First, the weekend. Chatting in Mandarin is really becoming second nature! Longer conversations, looking up a few words here and there just to improve my active vocabulary, very little misunderstanding. The best news is that a Whatsapp group was created in Georgian, so far with two other Brazilian learners and a native Georgian who lives in Vienna. Lots of fun! I have the highest level among the learners, it seems. Looking forward to practicing the perfect tense, which I still have trouble with.

Another good thing about the weekend: I nearly solved my issue with dubbed German series!! I'm going to watch a series I'd really want to watch regardless language learning, instead of just keeping watching films with very little dialogue. Impressive how it only took me a couple of days after I asked the "Reyes magos" for it at the Spanish forum! (Thanks iguanamon for opening that thread).

The grammar "Intermediate Russian a grammar and workbook" is proving useful. Today I had some drills using когда as a conjunction but what it really helped was drilling perfect verbs. I have a better passive knowledge than I thought I did, as most of the times I was aware of the perfective verb's form. I learned Коли as a form of если used in proverbs (archaic?). A cool one: Коли нет кота в дому,играют мыши по столу. (In Portuguese: Quando o gato faz, o rato fas a festa, which is even funnier).

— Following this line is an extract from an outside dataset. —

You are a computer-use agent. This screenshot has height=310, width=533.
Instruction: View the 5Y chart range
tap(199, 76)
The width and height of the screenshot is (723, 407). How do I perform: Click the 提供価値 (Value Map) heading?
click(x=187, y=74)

A friend linked me this video at the chat and asked me if I could understand it without subtitles. At first I thought it was the visual clues that were helping, but as I left it on the background I noticed I had to make an effort NOT to understand i.e. to tune out instead of making an effort to understand it.

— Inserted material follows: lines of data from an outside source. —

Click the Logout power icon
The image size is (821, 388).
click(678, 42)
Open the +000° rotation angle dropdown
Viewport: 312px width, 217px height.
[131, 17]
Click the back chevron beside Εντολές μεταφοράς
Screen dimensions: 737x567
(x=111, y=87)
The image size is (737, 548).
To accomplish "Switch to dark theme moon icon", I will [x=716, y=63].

There is so much less stress now I don't have to take note of how many pages I read or minutes I watched. I feel free to focus on the actual learning. Challenges are motivating but sometimes they are just extra burden. Since I was already doing the same amount of work before the SC and kept doing the same after it, I don't really need to join a challenge for motivation sake.

I finished listening-reading "Life, the universe and everything" and started "So long, and thanks for all the fish", by Douglas Adams. I understand more and more, though it's still not proper listening-reading as sometimes I have to read further in English just to make sense of the story and othe times I just feel the weird made-up words and situations aren't worth paying attention in Russian. Looks promisiing so far, though. Still in Russian, I am watching Interny and I still have trouble making sense of some constructs but when it's plain SVO language I can understand fairly well. And this with subtitles in Russian and Google-translated English (the problem is when the grammar is more atypical then the translation by Google totally fails and so I'm helpless either way). I'm confident, nonetheless. Maybe next weekend I will try extensive watching Kuxnya.

Resuming Glossika Business German, first time in 2016. I have some typing work to do and it is being played on the background.

I still need to make some adjustments in the routine. Fact is, Estonian is taking less time but Georgian is taking more, because Hewitt's book is famous for the very long lessons. I'll see how things go tomorrow, today is the first day of the new routine anyway. I could only go as far as Russian plus Glossika, no Italian or Estonian reading and I start to miss my session of a dubbed film in Georgian, as it has helped greatly with listening.
3 x
Corrections welcome for any language.